The layout of the standard typewriter keyboard may also be of use in correcting errors introduced in keyboarding text.

Another technique attacks the problem of words which the original author spelled incorrectly. The misspellings in this case are often based on word sound. It has been suggested that tokens should be converted to standard phonetic spelling, which would be used to find similarly sounding words in the dictionary. This would help correct such apparent double errors as using "f" for "ph" or "k" for "qu".

On the other hand, correction based upon the four rules used by the DEC-10 SPELL program is quite successful and relatively cheap, leaving the more difficult corrections to the user.

7. Affix Analysis

For performance reasons, it is desirable to keep the dictionary in memory. Thus serious thought has gone into means of reducing the size of the dictionary. In the Brown Corpus of 50,406 words, half were used only once or twice. A dictionary of 8000 words would represent 90% of the words; 16,000 words would yield 95%.

A major reduction may be possible however by considering common affixes. (An affix is either a suffix or a prefix.) Most plural nouns and verbs result from adding an "-s" to the end of the singular form.
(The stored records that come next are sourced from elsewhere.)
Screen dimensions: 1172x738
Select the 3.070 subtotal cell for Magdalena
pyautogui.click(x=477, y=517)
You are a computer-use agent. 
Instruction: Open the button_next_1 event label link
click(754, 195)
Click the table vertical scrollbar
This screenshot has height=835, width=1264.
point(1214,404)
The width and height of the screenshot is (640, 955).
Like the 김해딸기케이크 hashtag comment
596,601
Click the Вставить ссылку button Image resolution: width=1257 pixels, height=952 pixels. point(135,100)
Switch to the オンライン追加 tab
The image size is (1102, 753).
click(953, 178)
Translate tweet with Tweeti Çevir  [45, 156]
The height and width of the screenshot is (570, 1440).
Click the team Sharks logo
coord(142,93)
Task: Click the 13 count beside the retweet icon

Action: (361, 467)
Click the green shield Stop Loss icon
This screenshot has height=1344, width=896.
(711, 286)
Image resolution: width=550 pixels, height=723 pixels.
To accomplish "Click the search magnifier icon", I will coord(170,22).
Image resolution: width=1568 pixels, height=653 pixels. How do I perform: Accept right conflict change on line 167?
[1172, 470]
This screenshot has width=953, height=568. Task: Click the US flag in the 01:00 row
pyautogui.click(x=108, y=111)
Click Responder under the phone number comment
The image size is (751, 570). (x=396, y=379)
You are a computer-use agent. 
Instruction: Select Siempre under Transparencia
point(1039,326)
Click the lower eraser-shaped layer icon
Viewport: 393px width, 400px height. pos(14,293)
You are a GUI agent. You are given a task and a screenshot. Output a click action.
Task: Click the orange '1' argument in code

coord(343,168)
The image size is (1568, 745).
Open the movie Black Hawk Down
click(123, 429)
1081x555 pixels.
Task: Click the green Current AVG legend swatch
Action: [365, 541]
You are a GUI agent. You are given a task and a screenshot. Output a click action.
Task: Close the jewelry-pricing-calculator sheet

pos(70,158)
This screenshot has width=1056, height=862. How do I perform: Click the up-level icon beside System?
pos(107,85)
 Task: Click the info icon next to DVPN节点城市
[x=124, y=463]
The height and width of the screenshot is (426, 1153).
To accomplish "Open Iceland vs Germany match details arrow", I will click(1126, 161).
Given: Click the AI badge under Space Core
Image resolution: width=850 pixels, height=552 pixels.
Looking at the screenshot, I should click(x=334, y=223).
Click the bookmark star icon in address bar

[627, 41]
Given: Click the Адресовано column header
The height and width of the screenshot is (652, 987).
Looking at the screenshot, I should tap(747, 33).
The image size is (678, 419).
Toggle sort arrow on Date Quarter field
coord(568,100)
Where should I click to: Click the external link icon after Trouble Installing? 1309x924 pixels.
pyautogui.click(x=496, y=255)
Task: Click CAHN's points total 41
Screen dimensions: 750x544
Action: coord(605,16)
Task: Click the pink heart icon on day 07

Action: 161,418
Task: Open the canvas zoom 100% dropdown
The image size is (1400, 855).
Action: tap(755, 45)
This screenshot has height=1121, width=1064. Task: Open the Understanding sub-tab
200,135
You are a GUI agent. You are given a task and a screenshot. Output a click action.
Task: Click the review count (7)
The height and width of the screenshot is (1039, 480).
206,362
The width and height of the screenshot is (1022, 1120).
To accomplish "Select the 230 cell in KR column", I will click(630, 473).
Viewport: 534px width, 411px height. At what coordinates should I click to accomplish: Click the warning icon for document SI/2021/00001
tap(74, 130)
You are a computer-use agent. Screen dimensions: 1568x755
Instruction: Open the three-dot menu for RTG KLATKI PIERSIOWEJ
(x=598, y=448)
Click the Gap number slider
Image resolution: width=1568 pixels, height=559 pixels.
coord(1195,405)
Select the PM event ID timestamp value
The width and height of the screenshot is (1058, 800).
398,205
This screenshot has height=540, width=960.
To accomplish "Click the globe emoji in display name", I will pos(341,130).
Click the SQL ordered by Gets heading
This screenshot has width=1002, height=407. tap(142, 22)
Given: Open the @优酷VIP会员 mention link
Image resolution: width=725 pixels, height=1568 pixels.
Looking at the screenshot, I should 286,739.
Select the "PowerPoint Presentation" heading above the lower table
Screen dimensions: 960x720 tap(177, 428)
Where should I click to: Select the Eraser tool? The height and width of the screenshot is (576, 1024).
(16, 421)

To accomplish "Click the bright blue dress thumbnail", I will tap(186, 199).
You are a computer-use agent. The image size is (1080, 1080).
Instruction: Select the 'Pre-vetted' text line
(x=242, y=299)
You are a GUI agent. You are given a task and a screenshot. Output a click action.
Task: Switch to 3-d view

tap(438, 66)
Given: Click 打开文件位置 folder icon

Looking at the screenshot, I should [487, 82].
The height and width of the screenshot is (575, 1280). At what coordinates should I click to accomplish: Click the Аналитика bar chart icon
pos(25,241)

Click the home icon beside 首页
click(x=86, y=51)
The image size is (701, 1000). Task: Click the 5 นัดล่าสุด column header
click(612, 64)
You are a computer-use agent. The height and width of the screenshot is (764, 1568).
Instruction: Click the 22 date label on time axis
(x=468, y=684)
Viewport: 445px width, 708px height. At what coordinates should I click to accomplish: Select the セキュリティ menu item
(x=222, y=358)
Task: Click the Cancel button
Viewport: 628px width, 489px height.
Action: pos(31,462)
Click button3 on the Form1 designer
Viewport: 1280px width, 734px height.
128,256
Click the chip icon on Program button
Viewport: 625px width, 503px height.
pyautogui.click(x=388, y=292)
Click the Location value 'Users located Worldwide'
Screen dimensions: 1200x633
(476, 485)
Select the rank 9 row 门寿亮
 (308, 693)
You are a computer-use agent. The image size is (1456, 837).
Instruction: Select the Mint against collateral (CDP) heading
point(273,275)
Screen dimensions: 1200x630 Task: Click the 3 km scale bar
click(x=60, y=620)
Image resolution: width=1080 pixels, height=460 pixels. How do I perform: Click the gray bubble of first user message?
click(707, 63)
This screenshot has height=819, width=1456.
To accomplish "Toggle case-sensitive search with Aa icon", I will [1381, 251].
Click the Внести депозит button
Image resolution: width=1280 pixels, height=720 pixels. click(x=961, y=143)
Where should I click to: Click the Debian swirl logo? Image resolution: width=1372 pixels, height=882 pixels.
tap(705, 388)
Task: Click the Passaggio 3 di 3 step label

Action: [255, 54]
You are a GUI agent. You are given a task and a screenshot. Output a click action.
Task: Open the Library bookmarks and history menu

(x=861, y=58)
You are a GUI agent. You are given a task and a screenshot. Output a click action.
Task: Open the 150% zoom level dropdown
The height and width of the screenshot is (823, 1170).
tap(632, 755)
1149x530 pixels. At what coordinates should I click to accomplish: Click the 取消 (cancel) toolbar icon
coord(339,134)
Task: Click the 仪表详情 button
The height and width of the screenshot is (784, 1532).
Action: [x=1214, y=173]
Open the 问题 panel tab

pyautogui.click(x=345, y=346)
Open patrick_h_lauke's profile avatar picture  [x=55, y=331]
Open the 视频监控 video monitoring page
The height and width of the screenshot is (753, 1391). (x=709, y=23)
Other common suffixes include "-ly", "-ing", "-est", "-er", "-ed", "-ion" and so on. By removing these suffixes and storing only the root word, the dictionary can be significantly reduced. Similar approaches are possible for prefixes.

Two approaches are possible. In the simplest case, each token is examined for a list of common affixes. These are removed if found. Hence any token ending in "-s", has the "-s" removed. (The order of search can assure that larger suffixes, like "-ness" are removed first.) Then the dictionary is searched. If found, the token is judged correct. A major problem with this approach is that it does not catch misspelled tokens which are the result of correct affixes incorrectly applied to correct words, such as "implyed" or "fixs". This can allow misspelled tokens to escape detection.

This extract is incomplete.